Neue OZ: Kommentar zu Irland / Wirtschaft

Ohne zu täuschen

Eine Staatsverschuldung, die fast bei 100 Prozent der jährlichen
Wirtschaftsleistung liegt, und ein Rekord-Haushaltsdefizit von 32
Prozent – die Iren hätten allen Grund, ihren Kummer mit einem frisch
gezapften Guinness wegzuspülen. Doch den Menschen auf der Grünen
Insel ist wegen der lang anhaltenden Rezession der Durst vergangen.
Zumindest öffentlich. Während die Umsätze in den Kneipen sinken, sind
im vergangenen Jahr die Umsätze mit Alkohol außerhalb der Gaststätten
um mehr als sechs Prozent gestiegen. Das ist nur ein Beispiel, dass
aus dem „Keltischen Tiger“ mit hohen Wachstumsraten ein träger
Stubenkater geworden ist.

Kein Wunder, schließlich war Irlands Aufschwung dank geringer
Unternehmenssteuern und einer wenig regulierten Bankenwelt teils
Maskerade. Gewinne blieben nicht im Land, sondern flossen in andere
Staaten ab.

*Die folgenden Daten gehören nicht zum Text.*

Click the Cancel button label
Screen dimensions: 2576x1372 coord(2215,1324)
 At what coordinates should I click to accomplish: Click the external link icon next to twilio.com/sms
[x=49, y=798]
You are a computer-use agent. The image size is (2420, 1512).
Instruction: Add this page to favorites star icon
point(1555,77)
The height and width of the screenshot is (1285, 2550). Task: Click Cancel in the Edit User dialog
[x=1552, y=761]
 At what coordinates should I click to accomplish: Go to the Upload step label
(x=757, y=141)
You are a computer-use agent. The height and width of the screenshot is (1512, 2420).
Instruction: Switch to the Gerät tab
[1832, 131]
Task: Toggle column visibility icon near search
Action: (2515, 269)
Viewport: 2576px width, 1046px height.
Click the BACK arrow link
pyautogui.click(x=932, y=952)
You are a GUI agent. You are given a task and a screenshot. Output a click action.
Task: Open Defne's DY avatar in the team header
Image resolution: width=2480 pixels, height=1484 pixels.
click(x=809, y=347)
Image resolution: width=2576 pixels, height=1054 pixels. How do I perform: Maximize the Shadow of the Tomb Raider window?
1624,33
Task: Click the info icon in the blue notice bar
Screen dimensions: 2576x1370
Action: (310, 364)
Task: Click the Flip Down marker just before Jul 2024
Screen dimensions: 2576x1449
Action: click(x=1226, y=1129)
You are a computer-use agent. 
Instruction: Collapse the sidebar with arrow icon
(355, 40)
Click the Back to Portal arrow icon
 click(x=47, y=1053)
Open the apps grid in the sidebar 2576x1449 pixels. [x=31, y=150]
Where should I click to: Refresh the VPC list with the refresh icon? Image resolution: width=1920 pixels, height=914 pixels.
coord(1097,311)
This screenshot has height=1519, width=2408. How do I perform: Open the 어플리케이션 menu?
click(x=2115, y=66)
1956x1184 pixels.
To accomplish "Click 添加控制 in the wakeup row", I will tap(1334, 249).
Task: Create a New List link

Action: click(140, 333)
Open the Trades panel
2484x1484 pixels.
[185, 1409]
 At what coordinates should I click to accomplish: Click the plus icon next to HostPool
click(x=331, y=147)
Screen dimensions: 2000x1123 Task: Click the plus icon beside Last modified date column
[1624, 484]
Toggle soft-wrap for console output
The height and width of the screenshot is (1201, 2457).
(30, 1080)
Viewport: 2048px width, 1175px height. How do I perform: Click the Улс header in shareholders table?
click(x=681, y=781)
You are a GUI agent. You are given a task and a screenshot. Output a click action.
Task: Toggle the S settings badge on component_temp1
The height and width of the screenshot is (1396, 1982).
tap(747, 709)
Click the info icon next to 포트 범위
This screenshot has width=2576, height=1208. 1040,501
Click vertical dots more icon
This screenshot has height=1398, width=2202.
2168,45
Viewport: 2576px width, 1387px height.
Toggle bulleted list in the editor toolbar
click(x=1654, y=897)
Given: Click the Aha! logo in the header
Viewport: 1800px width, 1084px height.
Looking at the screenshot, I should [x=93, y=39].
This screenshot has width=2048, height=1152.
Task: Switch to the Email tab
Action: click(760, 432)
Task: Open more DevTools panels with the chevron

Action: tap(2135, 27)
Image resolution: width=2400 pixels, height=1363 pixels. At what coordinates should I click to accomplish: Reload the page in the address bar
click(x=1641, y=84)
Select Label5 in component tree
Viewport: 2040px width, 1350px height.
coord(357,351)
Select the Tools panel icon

Für das Finanzdesaster jetzt allein Ministerpräsident
Brian Cowen verantwortlich zu machen ist nicht fair, aber populär: In
einer Umfrage forderten 61 Prozent der Teilnehmer seinen Rücktritt.
Dabei ist Irland schon vor Cowens Antritt im Mai 2008 in den
Abschwung geraten. Und dann kam noch die weltweite Krise hinzu. Cowen
konnte nur reagieren. Das hat er getan, ohne die EU-Partner zu
täuschen und Hilfen zu erschleichen – im Gegensatz zu Griechenland.